In an undoubtedly weird case, two neighbors in rural Arkansas shot at each other across the fence line.  Ron Parker shot at Gene Graves, who returned fire.  The Graves’ shot hit Mr. Parker, killing him instantly, and then hit his wife, Laura, who was nearby.  Mrs. Parker was seriously and permanently injured.

Mrs. Parker sued Mr. Graves, who had a homeowner’s and general liability policies through Farm Bureau.  The insurance company filed an independent declaratory judgment action to determine if coverage existed.  Farm Bureau argued that coverage was excluded under the “intentional acts” provision of the policies.  The trial court agreed and granted summary judgment to the insurance company.

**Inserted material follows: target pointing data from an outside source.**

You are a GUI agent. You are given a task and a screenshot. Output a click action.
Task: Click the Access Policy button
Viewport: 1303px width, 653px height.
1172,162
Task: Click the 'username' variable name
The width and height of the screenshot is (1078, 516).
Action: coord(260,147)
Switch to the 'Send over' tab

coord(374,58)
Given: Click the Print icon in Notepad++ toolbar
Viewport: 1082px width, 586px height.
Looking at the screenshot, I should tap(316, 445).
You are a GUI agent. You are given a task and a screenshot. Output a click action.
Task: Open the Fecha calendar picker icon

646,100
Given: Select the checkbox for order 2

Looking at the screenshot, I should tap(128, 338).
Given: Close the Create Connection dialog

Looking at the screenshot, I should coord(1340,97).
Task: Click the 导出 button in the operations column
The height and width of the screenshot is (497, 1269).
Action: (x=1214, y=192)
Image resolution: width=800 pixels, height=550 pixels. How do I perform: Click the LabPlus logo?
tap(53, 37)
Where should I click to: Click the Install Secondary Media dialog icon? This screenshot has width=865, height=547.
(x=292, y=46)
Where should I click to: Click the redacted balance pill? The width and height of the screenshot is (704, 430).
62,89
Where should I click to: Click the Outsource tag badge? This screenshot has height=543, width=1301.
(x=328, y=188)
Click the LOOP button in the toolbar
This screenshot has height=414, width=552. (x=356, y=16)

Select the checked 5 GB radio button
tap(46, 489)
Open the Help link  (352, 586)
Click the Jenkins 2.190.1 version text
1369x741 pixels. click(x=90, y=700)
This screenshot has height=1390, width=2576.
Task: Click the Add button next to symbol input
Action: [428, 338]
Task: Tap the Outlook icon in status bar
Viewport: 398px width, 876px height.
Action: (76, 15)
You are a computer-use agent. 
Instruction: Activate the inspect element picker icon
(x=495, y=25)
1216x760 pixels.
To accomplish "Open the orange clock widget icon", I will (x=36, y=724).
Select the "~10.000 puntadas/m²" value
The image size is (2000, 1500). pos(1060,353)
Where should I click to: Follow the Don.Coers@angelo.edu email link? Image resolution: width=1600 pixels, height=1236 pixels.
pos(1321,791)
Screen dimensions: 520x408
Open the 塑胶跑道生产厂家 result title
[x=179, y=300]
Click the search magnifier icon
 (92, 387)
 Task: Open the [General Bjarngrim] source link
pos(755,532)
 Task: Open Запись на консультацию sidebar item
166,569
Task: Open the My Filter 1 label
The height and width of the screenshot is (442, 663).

On appeal, the Arkansas Court of Appeals agreed that the homeowner’s policy language excluded coverage for “expected or unexpected results of [intentional] acts.”  The language of the general liability policy, however, was not as clear:  “This policy does not apply . . . to injury, sickness, disease, death or destruction of property arising out of an act by any insured that is intentionally designed to do harm to others.”  The court had two problems with the trial court’s ruling:  (1) the language could reasonably be construed to exclude only injuries to “others” who were intended to be harmed and not just any person who happened to be there and (2) a reasonable person could find that Mr. Graves intended to shoot in self defense but not with the design to do harm.  Because of these flaws, the court reversed the trial court’s decision.